How many items on this real estate transaction coordinator checklist is your current TC doing?

If the answer is 11/11, you have an excellent TC. Keep them.

If the answer is 8-10/11, you have a good TC with room to improve. Ask specifically about the gaps; most TCs can add a process without a price increase.

If the answer is fewer than 8/11, you're getting floor-level service. For the comparison of services that hit all 11, see best transaction coordinator services for real estate agents in 2026. For the cost across pricing models, see how much does a transaction coordinator cost.

Why does this real estate transaction coordinator checklist matter more as volume grows?

The gap between floor-level and great TC work doesn't just affect individual files. It affects your business at scale. An agent closing 10 transaction sides per year (the NAR median) who has a TC missing 3-4 of these behaviors on every file is accumulating risk across the entire book of business. Missed contingency removals, late disclosure chasing, and messy broker files don't just create stress on one deal. They create a pattern that eventually costs real money in delayed closings, renegotiated repairs, or compliance issues.

The inverse is also true. A TC who nails all 11 on every file creates a compounding advantage. Clients have a better experience, which drives referrals. Broker files are clean, which eliminates audit stress. Deadlines are met proactively, which means fewer emergency calls. The quality difference between 7/11 and 11/11 is not incremental. It's the difference between a TC who handles your paperwork and one who runs your transaction business.

For agents evaluating TC service pricing relative to these standards, Transactly publishes their service tiers and AgentUp breaks down what's included at each price point. The right comparison isn't just cost per file. It's how many of these 11 behaviors are standard at each provider.

Does Quill do all 11?

Yes. Every item on this list is core scope at Quill, included in the $350/file flat fee billed at close. If any item isn't happening on your file, tell us; we'll fix it.

Try Quill free on your first file to see all 11 in practice.

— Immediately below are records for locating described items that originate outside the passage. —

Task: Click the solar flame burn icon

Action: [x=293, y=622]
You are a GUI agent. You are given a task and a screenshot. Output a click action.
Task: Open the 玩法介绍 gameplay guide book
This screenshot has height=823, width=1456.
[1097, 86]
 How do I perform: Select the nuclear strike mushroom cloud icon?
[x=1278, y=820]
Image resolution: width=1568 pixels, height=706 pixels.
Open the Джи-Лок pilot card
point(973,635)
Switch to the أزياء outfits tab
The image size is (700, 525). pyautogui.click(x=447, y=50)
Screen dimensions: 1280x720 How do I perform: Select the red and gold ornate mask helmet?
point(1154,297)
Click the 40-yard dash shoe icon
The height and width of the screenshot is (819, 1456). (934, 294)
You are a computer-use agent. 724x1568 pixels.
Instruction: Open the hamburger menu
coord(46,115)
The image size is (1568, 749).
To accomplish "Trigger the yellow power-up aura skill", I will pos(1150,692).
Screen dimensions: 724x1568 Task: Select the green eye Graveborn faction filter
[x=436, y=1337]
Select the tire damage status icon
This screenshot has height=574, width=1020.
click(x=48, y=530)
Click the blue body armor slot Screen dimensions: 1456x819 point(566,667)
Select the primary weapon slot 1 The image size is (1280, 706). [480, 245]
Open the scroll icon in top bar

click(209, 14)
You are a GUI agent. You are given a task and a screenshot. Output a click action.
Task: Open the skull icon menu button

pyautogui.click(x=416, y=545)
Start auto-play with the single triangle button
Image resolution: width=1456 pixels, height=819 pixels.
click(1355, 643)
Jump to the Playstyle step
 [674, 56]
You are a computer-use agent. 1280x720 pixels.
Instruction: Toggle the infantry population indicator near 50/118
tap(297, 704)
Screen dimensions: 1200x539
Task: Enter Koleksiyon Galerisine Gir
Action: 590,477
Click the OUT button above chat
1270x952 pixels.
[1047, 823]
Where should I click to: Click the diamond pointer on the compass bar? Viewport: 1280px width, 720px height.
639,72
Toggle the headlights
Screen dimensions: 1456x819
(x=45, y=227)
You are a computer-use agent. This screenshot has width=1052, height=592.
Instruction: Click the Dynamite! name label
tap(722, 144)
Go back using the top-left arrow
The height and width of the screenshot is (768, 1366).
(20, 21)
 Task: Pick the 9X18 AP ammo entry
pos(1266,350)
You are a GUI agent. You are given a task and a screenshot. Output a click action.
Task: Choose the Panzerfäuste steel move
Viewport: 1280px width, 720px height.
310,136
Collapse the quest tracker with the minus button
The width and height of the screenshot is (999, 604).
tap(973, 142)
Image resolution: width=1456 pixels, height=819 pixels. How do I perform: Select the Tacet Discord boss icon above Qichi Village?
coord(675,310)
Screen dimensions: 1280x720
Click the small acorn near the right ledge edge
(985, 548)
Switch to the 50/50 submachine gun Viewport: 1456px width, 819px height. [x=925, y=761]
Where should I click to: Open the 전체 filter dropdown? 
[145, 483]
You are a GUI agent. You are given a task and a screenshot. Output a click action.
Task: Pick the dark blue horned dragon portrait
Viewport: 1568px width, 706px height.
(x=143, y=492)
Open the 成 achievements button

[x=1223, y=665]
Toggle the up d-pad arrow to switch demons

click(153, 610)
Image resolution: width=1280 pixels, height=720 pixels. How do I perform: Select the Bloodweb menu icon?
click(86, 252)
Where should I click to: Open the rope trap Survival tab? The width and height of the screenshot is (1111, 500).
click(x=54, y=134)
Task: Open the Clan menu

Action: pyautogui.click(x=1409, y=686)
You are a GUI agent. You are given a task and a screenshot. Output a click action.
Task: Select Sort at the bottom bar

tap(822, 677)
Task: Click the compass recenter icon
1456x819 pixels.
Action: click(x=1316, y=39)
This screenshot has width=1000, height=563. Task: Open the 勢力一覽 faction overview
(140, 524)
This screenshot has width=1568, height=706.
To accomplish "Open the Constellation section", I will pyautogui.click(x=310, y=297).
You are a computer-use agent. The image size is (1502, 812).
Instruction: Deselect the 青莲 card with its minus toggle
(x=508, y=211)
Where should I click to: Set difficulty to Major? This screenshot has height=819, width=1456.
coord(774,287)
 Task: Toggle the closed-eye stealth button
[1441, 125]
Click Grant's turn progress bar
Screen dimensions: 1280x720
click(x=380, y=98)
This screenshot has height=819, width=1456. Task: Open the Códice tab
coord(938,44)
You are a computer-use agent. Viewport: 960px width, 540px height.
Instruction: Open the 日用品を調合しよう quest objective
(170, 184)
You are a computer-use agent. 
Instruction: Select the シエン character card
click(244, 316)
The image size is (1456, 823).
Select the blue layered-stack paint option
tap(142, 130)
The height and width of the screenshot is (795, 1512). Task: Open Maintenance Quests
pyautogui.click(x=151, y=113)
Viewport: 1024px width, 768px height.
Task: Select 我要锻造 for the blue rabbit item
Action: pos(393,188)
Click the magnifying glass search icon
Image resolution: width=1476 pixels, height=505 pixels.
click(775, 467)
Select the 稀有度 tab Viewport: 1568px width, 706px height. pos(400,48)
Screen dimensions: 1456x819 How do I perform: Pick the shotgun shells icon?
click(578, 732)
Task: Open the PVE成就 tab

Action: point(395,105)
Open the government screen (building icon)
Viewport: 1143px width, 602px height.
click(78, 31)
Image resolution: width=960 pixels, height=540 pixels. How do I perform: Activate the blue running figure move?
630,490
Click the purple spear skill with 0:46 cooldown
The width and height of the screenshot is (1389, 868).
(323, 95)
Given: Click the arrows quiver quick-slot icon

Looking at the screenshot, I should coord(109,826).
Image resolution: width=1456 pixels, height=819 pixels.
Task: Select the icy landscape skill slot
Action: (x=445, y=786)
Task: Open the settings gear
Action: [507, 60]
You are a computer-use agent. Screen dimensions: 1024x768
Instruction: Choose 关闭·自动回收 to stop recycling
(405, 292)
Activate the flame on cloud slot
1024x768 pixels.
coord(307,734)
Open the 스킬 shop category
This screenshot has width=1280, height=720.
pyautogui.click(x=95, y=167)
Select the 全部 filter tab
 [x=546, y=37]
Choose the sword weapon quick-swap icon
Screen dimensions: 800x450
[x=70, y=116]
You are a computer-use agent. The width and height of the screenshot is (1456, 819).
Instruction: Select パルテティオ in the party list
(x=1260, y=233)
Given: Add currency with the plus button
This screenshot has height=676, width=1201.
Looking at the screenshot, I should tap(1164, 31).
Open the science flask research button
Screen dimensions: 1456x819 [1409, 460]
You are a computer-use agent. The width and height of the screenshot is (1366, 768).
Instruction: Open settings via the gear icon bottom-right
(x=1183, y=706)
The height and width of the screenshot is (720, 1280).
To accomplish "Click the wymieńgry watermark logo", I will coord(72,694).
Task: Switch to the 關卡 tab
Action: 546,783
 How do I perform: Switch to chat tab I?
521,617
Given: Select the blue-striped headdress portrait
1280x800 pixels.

Frequently asked questions

What should a good TC be doing that most don't?
Three things separate great from average: (1) proactive flagging of issues before the agent notices, (2) state-specific form verification at intake (not just processing whatever form arrives), and (3) 48-hour deadline reminders that go to every party, not just the agent. Most TCs are reactive; the best are proactive.
How do I tell if my current TC is underperforming?
Five warning signs: (1) you're still tracking deadlines yourself, (2) you discover problems before the TC flags them, (3) your broker file has gaps at close, (4) party communication feels one-way (you pushing, TC not pulling), (5) deadline reminders only come when you ask for them.
Can I ask my TC to do all 11 things on this list?
Yes, and you should. Every item on this list is standard-scope for a competent TC service. If your TC can't or won't do any of these, that's a service gap, not an unreasonable ask.
What's the most impactful thing on this list?
Number 1: proactive issue flagging before the agent notices. The TC who calls you to say 'the lender's conditions are at risk of missing the deadline, here's what I recommend' is worth 10x the TC who says 'the lender missed the deadline, what do you want to do?' Prevention beats reaction on every file.
Does Quill do all 11?
Yes. Every item on this list is core scope at Quill, included in the $350/file flat fee billed at close. That's not marketing talk; it's the standard operating procedure on every file. If any item isn't happening on your file, flag it to us and we'll fix it.
What if my TC refuses to do some of these?
Either negotiate the scope in writing (some TCs have legitimately different service tiers) or switch to a service where all 11 are standard. You shouldn't have to pay extra for proactive communication or deadline reminders. Those are the job.